# Entries taken from a collection

==========

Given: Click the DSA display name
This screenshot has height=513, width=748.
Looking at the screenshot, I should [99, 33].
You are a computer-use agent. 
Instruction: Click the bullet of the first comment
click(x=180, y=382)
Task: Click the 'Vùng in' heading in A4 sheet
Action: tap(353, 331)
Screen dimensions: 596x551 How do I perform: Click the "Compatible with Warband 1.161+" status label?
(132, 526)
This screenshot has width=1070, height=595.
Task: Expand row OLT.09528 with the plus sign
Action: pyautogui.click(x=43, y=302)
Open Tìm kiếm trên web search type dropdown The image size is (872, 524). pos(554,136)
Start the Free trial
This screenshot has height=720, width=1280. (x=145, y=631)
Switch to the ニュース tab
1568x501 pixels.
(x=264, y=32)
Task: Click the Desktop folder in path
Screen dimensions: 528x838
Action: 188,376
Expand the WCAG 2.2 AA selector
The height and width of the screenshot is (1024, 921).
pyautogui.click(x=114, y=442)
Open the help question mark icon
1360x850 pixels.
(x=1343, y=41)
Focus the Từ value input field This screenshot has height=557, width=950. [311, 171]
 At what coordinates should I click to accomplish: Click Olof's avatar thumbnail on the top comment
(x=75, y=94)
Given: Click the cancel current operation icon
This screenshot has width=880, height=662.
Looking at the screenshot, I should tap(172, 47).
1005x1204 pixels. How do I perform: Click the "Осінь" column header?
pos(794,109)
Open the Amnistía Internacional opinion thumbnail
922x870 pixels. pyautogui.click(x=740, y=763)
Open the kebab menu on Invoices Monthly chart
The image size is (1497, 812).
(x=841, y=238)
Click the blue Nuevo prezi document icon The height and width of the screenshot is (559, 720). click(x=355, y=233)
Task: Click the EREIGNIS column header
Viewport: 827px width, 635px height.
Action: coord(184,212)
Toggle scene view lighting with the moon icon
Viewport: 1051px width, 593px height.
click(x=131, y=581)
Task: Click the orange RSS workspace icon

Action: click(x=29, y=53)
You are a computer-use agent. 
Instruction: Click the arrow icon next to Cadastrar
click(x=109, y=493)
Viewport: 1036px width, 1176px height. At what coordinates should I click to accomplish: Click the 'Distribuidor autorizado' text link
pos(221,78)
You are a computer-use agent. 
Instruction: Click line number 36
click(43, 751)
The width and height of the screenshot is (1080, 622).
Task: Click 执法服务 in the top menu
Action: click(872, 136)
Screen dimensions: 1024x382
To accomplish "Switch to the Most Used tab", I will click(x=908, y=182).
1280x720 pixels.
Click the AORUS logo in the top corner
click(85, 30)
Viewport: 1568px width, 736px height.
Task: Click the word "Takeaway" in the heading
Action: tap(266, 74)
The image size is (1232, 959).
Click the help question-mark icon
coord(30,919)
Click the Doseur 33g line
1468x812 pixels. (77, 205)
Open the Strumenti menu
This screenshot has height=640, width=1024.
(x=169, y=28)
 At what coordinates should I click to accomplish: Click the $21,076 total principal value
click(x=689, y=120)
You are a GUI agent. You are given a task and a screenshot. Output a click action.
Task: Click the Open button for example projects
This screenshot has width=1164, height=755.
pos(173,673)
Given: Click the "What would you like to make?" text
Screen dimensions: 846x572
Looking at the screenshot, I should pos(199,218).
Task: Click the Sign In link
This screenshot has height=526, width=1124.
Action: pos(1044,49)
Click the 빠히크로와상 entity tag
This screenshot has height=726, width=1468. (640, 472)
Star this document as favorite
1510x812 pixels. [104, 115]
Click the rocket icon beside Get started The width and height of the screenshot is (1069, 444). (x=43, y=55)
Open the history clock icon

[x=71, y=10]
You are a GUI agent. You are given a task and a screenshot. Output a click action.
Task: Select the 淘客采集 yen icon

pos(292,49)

==========

# PROBLEM DETAILS
Above are the records; restate each one exactly.

# EXERCISE SOLUTION
Given: Click the DSA display name
This screenshot has height=513, width=748.
Looking at the screenshot, I should [99, 33].
You are a computer-use agent. 
Instruction: Click the bullet of the first comment
click(x=180, y=382)
Task: Click the 'Vùng in' heading in A4 sheet
Action: tap(353, 331)
Screen dimensions: 596x551 How do I perform: Click the "Compatible with Warband 1.161+" status label?
(132, 526)
This screenshot has width=1070, height=595.
Task: Expand row OLT.09528 with the plus sign
Action: pyautogui.click(x=43, y=302)
Open Tìm kiếm trên web search type dropdown The image size is (872, 524). pos(554,136)
Start the Free trial
This screenshot has height=720, width=1280. (x=145, y=631)
Switch to the ニュース tab
1568x501 pixels.
(x=264, y=32)
Task: Click the Desktop folder in path
Screen dimensions: 528x838
Action: 188,376
Expand the WCAG 2.2 AA selector
The height and width of the screenshot is (1024, 921).
pyautogui.click(x=114, y=442)
Open the help question mark icon
1360x850 pixels.
(x=1343, y=41)
Focus the Từ value input field This screenshot has height=557, width=950. [311, 171]
 At what coordinates should I click to accomplish: Click Olof's avatar thumbnail on the top comment
(x=75, y=94)
Given: Click the cancel current operation icon
This screenshot has width=880, height=662.
Looking at the screenshot, I should tap(172, 47).
1005x1204 pixels. How do I perform: Click the "Осінь" column header?
pos(794,109)
Open the Amnistía Internacional opinion thumbnail
922x870 pixels. pyautogui.click(x=740, y=763)
Open the kebab menu on Invoices Monthly chart
The image size is (1497, 812).
(x=841, y=238)
Click the blue Nuevo prezi document icon The height and width of the screenshot is (559, 720). click(x=355, y=233)
Task: Click the EREIGNIS column header
Viewport: 827px width, 635px height.
Action: coord(184,212)
Toggle scene view lighting with the moon icon
Viewport: 1051px width, 593px height.
click(x=131, y=581)
Task: Click the orange RSS workspace icon

Action: click(x=29, y=53)
You are a computer-use agent. 
Instruction: Click the arrow icon next to Cadastrar
click(x=109, y=493)
Viewport: 1036px width, 1176px height. At what coordinates should I click to accomplish: Click the 'Distribuidor autorizado' text link
pos(221,78)
You are a computer-use agent. 
Instruction: Click line number 36
click(43, 751)
The width and height of the screenshot is (1080, 622).
Task: Click 执法服务 in the top menu
Action: click(872, 136)
Screen dimensions: 1024x382
To accomplish "Switch to the Most Used tab", I will click(x=908, y=182).
1280x720 pixels.
Click the AORUS logo in the top corner
click(85, 30)
Viewport: 1568px width, 736px height.
Task: Click the word "Takeaway" in the heading
Action: tap(266, 74)
The image size is (1232, 959).
Click the help question-mark icon
coord(30,919)
Click the Doseur 33g line
1468x812 pixels. (77, 205)
Open the Strumenti menu
This screenshot has height=640, width=1024.
(x=169, y=28)
 At what coordinates should I click to accomplish: Click the $21,076 total principal value
click(x=689, y=120)
You are a GUI agent. You are given a task and a screenshot. Output a click action.
Task: Click the Open button for example projects
This screenshot has width=1164, height=755.
pos(173,673)
Given: Click the "What would you like to make?" text
Screen dimensions: 846x572
Looking at the screenshot, I should pos(199,218).
Task: Click the Sign In link
This screenshot has height=526, width=1124.
Action: pos(1044,49)
Click the 빠히크로와상 entity tag
This screenshot has height=726, width=1468. (640, 472)
Star this document as favorite
1510x812 pixels. [104, 115]
Click the rocket icon beside Get started The width and height of the screenshot is (1069, 444). (x=43, y=55)
Open the history clock icon

[x=71, y=10]
You are a GUI agent. You are given a task and a screenshot. Output a click action.
Task: Select the 淘客采集 yen icon

pos(292,49)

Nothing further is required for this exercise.